Nevertheless, the deal is still pending approval from European and Canadian regulators, the European decision deadline being February 9. The deal is then expected to close in early 2021.

“We are pleased with the shareholder support for this revised arrangement that will create a Montreal-based global leisure leader with the scope necessary to overcome the current turbulence in the industry and to thrive beyond,” proclaimed Jean-Marc Eustache, president and chief executive of Transat in the December 15 statement. “We are more convinced than ever that it is in the best interests of all our stakeholders to join forces with Air Canada.”

Earlier on the same day, Transat disclosed in a separate statement that in late November it had received an unsolicited proposal from a private investor outside the travel industry. It did not identify the investor but said it permitted due diligence to be conducted with access to the company’s financial data.
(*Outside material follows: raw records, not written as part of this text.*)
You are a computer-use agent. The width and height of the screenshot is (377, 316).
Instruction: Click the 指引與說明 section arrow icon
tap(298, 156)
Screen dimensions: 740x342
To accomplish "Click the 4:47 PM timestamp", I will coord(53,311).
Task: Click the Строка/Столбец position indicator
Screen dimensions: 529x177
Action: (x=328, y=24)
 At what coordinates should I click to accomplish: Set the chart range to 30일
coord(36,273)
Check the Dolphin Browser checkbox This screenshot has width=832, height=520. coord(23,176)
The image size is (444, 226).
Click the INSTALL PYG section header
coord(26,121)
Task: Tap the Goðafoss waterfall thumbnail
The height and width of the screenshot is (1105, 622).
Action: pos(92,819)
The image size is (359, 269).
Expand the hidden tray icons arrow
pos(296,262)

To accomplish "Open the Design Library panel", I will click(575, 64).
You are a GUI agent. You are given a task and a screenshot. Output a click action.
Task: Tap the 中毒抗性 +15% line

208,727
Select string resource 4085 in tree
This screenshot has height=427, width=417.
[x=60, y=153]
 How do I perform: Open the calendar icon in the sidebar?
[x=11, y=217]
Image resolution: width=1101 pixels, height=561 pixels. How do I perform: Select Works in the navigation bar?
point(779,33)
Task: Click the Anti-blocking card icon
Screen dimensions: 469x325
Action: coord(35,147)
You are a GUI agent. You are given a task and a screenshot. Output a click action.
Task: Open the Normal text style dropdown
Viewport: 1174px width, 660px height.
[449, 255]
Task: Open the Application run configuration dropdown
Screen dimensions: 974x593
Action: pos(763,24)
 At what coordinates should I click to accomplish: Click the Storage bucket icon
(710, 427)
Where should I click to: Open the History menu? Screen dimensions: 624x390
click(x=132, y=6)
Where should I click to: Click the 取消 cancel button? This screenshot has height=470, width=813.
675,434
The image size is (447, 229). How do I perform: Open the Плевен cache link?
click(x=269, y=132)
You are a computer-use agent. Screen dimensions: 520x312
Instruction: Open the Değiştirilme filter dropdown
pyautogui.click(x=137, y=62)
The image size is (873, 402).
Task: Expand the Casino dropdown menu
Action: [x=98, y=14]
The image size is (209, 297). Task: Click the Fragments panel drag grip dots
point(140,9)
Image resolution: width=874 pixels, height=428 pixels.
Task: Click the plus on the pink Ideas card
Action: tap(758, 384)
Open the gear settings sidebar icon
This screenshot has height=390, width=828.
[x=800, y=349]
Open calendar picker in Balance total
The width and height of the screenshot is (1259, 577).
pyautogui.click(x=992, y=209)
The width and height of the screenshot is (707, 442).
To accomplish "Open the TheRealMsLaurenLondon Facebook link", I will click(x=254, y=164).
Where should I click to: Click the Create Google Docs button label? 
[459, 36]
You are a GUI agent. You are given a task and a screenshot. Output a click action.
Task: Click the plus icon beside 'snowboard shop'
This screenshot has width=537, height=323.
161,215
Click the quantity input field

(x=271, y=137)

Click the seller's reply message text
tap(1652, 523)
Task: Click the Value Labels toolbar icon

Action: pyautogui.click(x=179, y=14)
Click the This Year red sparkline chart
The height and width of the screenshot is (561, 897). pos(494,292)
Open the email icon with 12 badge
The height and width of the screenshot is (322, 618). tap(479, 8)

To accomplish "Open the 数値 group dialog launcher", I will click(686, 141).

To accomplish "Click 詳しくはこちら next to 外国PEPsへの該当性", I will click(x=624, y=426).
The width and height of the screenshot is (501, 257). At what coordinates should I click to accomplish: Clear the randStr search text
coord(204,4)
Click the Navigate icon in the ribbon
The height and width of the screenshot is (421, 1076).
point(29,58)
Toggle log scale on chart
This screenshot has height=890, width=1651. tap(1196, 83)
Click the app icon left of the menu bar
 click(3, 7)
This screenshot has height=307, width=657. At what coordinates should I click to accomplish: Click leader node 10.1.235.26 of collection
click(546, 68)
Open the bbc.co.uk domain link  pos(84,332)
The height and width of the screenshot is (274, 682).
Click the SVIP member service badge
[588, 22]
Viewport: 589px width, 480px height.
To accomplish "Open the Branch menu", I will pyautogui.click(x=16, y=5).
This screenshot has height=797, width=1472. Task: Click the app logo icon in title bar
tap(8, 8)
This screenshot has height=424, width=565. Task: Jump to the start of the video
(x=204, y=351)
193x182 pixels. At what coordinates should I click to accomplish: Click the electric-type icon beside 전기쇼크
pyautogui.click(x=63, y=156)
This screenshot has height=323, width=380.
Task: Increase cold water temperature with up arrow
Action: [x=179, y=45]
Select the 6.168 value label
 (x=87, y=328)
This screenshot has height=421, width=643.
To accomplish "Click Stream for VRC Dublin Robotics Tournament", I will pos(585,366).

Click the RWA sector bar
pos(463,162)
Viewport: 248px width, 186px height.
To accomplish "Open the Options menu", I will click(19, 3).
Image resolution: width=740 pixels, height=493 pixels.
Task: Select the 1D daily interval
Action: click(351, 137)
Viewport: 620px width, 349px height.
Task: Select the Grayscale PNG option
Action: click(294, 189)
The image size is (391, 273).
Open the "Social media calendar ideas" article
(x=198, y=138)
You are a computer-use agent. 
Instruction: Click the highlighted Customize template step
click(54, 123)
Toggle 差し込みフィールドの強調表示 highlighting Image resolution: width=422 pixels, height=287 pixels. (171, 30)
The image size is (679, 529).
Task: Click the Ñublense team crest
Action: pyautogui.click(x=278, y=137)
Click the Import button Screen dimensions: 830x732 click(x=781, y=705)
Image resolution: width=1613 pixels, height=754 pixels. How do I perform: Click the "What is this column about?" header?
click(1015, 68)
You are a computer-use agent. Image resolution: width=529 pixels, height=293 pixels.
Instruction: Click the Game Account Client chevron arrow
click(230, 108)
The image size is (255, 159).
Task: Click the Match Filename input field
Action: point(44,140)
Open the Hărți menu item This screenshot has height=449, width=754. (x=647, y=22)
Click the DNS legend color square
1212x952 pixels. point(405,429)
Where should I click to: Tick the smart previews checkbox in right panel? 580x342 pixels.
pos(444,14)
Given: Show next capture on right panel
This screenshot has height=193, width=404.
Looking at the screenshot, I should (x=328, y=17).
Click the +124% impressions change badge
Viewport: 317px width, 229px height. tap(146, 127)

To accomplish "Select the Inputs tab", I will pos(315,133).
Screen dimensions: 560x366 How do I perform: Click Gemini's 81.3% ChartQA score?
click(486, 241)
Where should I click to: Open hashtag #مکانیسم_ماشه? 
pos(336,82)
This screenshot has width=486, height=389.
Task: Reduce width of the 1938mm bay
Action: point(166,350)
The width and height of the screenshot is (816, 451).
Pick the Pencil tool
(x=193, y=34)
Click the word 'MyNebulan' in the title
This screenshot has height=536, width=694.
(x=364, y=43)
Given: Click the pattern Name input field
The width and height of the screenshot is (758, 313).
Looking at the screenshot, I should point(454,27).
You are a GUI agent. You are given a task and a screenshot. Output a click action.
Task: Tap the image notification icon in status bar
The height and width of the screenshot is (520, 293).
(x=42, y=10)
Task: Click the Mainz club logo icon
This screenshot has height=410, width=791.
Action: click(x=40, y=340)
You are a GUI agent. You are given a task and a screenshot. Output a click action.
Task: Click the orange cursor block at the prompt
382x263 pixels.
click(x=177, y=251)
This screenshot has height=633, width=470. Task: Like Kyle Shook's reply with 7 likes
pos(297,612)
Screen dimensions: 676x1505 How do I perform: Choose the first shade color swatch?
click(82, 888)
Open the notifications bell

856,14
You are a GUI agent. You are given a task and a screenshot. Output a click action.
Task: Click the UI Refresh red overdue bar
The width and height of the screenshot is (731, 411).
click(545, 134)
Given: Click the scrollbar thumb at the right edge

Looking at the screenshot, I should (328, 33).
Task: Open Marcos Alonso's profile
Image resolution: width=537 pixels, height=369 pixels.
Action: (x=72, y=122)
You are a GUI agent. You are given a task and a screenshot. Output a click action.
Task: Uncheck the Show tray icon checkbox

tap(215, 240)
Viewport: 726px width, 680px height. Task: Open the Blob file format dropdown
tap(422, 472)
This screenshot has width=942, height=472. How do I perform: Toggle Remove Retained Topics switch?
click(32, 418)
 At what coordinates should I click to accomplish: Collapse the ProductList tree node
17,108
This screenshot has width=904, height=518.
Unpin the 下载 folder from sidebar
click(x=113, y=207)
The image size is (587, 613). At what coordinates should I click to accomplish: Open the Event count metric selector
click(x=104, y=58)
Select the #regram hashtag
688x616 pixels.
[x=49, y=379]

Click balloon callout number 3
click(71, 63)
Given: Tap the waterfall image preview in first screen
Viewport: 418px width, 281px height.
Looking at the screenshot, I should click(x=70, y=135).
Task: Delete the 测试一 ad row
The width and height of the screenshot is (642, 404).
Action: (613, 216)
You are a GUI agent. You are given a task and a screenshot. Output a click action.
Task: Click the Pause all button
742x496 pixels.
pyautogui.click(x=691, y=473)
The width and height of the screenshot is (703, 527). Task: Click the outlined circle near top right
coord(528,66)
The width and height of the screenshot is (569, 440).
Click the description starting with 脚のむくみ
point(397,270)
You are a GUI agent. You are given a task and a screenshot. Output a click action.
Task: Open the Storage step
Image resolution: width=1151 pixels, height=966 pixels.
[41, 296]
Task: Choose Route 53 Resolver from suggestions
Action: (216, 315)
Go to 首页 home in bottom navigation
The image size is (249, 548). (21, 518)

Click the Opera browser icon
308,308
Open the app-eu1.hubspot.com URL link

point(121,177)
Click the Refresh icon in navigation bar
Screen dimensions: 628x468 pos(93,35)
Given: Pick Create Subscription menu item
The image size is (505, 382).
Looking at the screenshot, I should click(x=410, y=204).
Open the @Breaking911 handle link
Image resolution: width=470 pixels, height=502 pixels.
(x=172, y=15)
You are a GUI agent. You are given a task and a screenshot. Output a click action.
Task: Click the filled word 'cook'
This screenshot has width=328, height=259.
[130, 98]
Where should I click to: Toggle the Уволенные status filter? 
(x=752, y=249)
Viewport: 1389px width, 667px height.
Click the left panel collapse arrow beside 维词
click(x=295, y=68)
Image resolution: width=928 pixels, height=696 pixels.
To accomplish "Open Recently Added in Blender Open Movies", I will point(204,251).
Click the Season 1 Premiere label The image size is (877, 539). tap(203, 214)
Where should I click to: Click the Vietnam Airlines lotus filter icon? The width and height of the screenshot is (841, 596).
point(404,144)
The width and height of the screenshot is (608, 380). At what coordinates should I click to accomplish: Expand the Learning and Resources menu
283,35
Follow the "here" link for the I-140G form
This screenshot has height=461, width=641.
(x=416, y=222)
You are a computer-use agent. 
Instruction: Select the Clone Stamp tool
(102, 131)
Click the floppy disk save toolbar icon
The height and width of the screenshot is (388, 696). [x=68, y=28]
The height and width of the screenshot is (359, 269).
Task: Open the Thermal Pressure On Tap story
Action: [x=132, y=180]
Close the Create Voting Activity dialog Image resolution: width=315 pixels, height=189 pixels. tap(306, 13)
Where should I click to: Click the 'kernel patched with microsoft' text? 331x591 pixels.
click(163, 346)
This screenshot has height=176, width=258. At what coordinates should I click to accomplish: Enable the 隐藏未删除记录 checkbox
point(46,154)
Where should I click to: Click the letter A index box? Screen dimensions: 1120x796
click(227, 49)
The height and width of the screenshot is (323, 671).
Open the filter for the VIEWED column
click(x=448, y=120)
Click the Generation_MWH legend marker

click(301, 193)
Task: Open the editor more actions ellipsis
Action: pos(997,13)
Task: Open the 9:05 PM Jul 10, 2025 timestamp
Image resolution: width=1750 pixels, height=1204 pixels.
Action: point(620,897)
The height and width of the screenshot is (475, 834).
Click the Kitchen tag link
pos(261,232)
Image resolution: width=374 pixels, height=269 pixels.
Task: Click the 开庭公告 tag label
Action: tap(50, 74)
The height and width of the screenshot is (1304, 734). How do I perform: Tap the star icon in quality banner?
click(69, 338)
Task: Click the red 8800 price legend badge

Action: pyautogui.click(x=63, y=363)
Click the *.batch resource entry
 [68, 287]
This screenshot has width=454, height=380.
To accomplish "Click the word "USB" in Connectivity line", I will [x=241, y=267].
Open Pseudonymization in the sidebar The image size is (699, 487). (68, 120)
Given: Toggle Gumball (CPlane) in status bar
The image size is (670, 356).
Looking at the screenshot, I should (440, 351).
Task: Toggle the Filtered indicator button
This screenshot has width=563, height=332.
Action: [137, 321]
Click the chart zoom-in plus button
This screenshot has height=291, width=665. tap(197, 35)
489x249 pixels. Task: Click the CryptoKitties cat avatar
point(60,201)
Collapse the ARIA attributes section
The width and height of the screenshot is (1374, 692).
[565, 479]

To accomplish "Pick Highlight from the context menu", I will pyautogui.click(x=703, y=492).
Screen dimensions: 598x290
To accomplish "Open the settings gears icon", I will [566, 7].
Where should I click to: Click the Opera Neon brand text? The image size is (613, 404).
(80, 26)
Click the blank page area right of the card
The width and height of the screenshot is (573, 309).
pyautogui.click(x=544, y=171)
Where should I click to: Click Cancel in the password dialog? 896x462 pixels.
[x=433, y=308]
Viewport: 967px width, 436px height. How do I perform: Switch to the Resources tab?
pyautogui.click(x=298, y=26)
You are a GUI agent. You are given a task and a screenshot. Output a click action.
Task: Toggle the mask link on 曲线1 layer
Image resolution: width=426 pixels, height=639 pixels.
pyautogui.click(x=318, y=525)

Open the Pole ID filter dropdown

However, despite the fact that the investor being beyond the travel industry would have led to less regulatory scrutiny, the board did not deem it superior to Air Canada’s bid.

A spokesman for the Fonds de solidarité FTQ development capital fund, one of Transat’s biggest shareholders, told the Canadian Press news agency that the Air Canada deal was “imperfect” but that it voted to back it anyway. He added: “The Fonds took into consideration several factors, including the future of Transat’s head office and jobs in Quebec, as well as our shareholder-savers’ interest.”

While refraining from commenting on the vote, Air Canada did on the same day announce a share offering on the Toronto Stock Exchange, aiming for gross proceeds of approximately CAD850 million (USD667 million). The following day, it said it had priced the public offering of 35,420,000 Class A variable voting shares and Class B voting shares at CAD24 (USD18.83) per share. The measure is expected to close on or about December 30, and the company will use the proceeds to supplement its working capital and other general corporate purposes.